**Problem requirements**
The response must consist of all the records, retyped exactly.

Saved entries:
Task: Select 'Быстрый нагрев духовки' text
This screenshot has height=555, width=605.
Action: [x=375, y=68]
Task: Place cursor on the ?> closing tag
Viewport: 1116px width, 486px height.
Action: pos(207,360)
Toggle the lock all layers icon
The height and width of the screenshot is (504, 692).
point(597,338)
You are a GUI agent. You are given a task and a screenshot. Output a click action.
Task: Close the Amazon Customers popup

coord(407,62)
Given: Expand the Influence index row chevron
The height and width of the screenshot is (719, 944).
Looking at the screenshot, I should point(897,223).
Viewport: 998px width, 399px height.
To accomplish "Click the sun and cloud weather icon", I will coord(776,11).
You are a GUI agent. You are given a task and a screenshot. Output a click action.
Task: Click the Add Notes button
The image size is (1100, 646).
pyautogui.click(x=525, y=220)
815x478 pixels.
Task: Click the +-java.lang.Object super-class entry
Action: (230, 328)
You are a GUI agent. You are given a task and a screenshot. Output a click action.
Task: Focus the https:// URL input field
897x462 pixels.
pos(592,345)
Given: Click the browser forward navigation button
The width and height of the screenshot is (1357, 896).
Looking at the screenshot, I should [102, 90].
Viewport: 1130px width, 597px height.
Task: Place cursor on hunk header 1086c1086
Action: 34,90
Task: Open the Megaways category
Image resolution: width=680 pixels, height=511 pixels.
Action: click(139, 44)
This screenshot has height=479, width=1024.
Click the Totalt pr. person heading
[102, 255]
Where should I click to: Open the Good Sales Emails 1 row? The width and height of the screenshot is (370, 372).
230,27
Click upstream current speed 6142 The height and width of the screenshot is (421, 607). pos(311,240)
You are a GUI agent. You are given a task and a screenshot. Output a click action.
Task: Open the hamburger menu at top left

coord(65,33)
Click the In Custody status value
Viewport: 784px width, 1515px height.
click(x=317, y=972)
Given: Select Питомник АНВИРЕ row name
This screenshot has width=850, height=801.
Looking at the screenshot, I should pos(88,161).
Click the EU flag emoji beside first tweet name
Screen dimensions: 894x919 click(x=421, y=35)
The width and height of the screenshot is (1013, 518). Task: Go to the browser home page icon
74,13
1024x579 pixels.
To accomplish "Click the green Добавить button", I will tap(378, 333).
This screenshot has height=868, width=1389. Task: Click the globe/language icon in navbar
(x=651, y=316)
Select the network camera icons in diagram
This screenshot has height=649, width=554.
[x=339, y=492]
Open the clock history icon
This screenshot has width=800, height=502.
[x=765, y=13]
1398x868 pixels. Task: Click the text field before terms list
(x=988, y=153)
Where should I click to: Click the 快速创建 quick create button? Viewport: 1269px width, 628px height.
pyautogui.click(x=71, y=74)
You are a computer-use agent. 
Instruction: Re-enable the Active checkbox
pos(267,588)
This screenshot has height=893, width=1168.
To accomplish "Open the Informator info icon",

**Problem solution**
Task: Select 'Быстрый нагрев духовки' text
This screenshot has height=555, width=605.
Action: [x=375, y=68]
Task: Place cursor on the ?> closing tag
Viewport: 1116px width, 486px height.
Action: pos(207,360)
Toggle the lock all layers icon
The height and width of the screenshot is (504, 692).
point(597,338)
You are a GUI agent. You are given a task and a screenshot. Output a click action.
Task: Close the Amazon Customers popup

coord(407,62)
Given: Expand the Influence index row chevron
The height and width of the screenshot is (719, 944).
Looking at the screenshot, I should point(897,223).
Viewport: 998px width, 399px height.
To accomplish "Click the sun and cloud weather icon", I will coord(776,11).
You are a GUI agent. You are given a task and a screenshot. Output a click action.
Task: Click the Add Notes button
The image size is (1100, 646).
pyautogui.click(x=525, y=220)
815x478 pixels.
Task: Click the +-java.lang.Object super-class entry
Action: (230, 328)
You are a GUI agent. You are given a task and a screenshot. Output a click action.
Task: Focus the https:// URL input field
897x462 pixels.
pos(592,345)
Given: Click the browser forward navigation button
The width and height of the screenshot is (1357, 896).
Looking at the screenshot, I should [102, 90].
Viewport: 1130px width, 597px height.
Task: Place cursor on hunk header 1086c1086
Action: 34,90
Task: Open the Megaways category
Image resolution: width=680 pixels, height=511 pixels.
Action: click(139, 44)
This screenshot has height=479, width=1024.
Click the Totalt pr. person heading
[102, 255]
Where should I click to: Open the Good Sales Emails 1 row? The width and height of the screenshot is (370, 372).
230,27
Click upstream current speed 6142 The height and width of the screenshot is (421, 607). pos(311,240)
You are a GUI agent. You are given a task and a screenshot. Output a click action.
Task: Open the hamburger menu at top left

coord(65,33)
Click the In Custody status value
Viewport: 784px width, 1515px height.
click(x=317, y=972)
Given: Select Питомник АНВИРЕ row name
This screenshot has width=850, height=801.
Looking at the screenshot, I should pos(88,161).
Click the EU flag emoji beside first tweet name
Screen dimensions: 894x919 click(x=421, y=35)
The width and height of the screenshot is (1013, 518). Task: Go to the browser home page icon
74,13
1024x579 pixels.
To accomplish "Click the green Добавить button", I will tap(378, 333).
This screenshot has height=868, width=1389. Task: Click the globe/language icon in navbar
(x=651, y=316)
Select the network camera icons in diagram
This screenshot has height=649, width=554.
[x=339, y=492]
Open the clock history icon
This screenshot has width=800, height=502.
[x=765, y=13]
1398x868 pixels. Task: Click the text field before terms list
(x=988, y=153)
Where should I click to: Click the 快速创建 quick create button? Viewport: 1269px width, 628px height.
pyautogui.click(x=71, y=74)
You are a computer-use agent. 
Instruction: Re-enable the Active checkbox
pos(267,588)
This screenshot has height=893, width=1168.
To accomplish "Open the Informator info icon",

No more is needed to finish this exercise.